Recopiez telles quelles les lignes qui vont de celle contenant « Click the redo arrow in Part B toolbar » jusqu'à la fin des items, les deux bornes comprises.

Items de texte et de localisation:
□ □ □ □

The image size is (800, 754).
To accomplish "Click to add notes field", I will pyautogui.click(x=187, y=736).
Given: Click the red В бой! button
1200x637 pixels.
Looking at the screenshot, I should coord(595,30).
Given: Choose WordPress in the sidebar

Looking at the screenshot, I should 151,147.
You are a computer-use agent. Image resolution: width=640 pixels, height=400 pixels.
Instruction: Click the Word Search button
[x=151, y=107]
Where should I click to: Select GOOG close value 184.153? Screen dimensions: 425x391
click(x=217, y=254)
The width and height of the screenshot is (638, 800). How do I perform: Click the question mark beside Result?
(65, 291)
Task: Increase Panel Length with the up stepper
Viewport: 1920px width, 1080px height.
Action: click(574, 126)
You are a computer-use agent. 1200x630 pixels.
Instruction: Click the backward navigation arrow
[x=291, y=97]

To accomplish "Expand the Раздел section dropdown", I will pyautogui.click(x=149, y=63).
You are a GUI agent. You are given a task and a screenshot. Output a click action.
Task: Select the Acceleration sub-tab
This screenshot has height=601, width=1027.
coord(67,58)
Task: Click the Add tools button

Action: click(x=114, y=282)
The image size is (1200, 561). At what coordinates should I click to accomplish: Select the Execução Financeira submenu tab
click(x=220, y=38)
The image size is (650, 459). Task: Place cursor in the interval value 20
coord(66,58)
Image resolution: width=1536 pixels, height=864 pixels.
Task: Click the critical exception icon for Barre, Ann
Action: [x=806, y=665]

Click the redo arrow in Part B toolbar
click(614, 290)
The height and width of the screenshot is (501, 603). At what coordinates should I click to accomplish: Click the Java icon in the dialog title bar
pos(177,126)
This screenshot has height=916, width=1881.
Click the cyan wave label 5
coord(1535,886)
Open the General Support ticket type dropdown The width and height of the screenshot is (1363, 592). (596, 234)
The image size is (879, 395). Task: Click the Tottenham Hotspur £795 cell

□ □ □ □

### RÉSULTAT ATTENDU
Click the redo arrow in Part B toolbar
click(614, 290)
The height and width of the screenshot is (501, 603). At what coordinates should I click to accomplish: Click the Java icon in the dialog title bar
pos(177,126)
This screenshot has height=916, width=1881.
Click the cyan wave label 5
coord(1535,886)
Open the General Support ticket type dropdown The width and height of the screenshot is (1363, 592). (596, 234)
The image size is (879, 395). Task: Click the Tottenham Hotspur £795 cell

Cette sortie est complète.